つまり"string > 5"という文字列の読み方が2セットあって、どちらも同じルールで読むから結果がズレない、という作りだった。

参照：arktypeio/arktype （[email protected]）

実行時

実行時のパースは普通の文字列処理。文字を1個ずつ進めるshiftがあって、ここでは配列をi++してる。

ark/util/scanner.ts#L16-L18

export class Scanner {
  shift() {
    return this.chars[this.i++] ?? "";
  }
}

省略しているが、parse処理ではshiftで1文字読んで、その文字で分岐するのを繰り返す。>や<なら範囲チェック、|ならunion（「AまたはB」の型）として扱う。

ark/type/parser/shift/operator/operator.ts#L18-L40

export const parseOperator = (s) => {
  const lookahead = s.scanner.shift();
  return lookahead === "" ? s.finalize("") // 文字列の終わり → 確定
    : lookahead === "|" ? s.pushRootToBranch(lookahead) // union
    : isKeyOf(lookahead, comparatorStartChars) ? parseBound(s, lookahead) // "string > 5"
    : lookahead === "%" ? parseDivisor(s) // "number % 2"
    : ...;
};

"string | number"を渡すと、以下のように進む。

stringを読む → 「文字列か検証する」パーツができる
|を読む → pushRootToBranch("|")が、できたパーツをunion候補の置き場に移す
numberを読む → 「数値か検証する」パーツができる
文字列の終わりに着く → finalizeが候補をまとめて「文字列または数値」のバリデーターにする

pushRootToBranchやfinalizeが値を返してない（void）のは、状態sを書き換えていくスタイルだから。パース結果は戻り値じゃなくsに溜まっていく。

型レベル

型レベルでも実行時と同じことをTypeScriptの型の機能で行っている。

shiftにあたる部分ではテンプレートリテラル型を使っており、1文字取り出すのを表現している。JSの文字列テンプレートと同じ`${}`記法を型に使えるやつで、型レベルのshiftはこの1行だった。

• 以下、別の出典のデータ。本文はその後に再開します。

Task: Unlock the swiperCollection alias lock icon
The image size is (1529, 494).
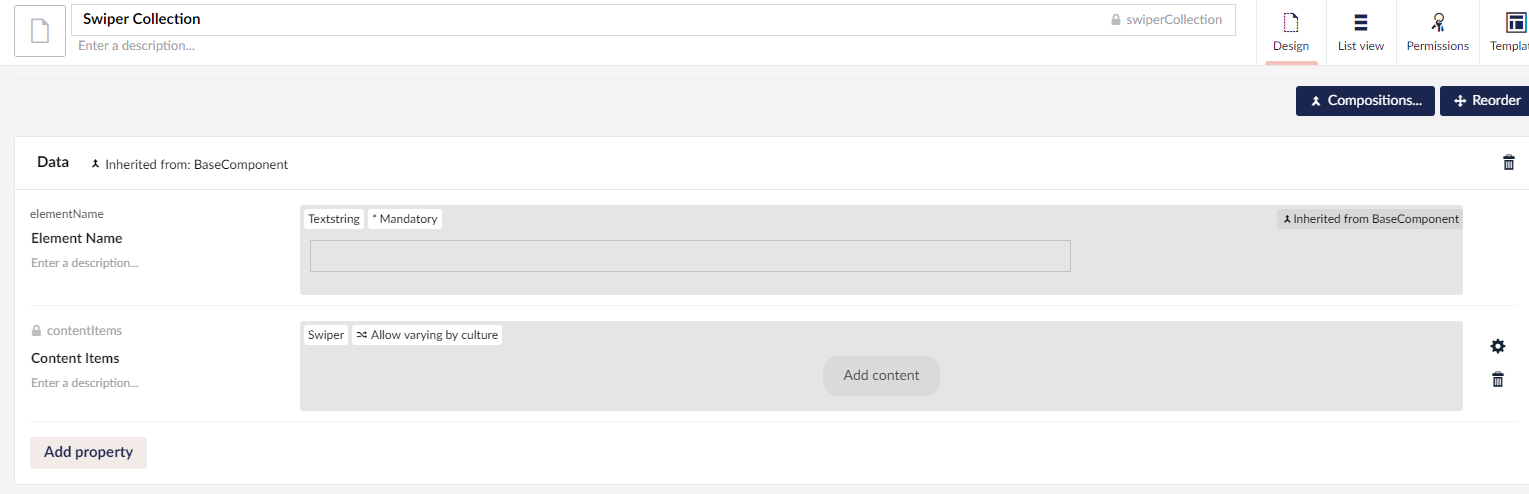Action: pos(1116,20)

// "先頭1文字 lookahead" と "残り unscanned" を連結したもの
type shift<lookahead extends string, unscanned extends string> = `${lookahead}${unscanned}`;

ark/util/scanner.ts#L103-L106

単体だと「2つの文字列を合わせた形」を表してるだけだが、inferと組み合わせると、先頭1文字と残りに分解する。

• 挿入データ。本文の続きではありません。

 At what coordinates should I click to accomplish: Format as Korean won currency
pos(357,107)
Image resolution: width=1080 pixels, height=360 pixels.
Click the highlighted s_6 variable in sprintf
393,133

type Result = "string" extends Scanner.shift<infer lookahead, infer unscanned>
  ? [lookahead, unscanned] // ["s", "tring"]
  : never;

"string"を当てるとlookahead = "s"、unscanned = "tring"に分かれる。実行時のi++の代わりがこれ。

分岐も実行時と同じ。1文字取り出して、|ならunion、>などのcomparatorなら範囲チェック、と同じ順番で並んでいる。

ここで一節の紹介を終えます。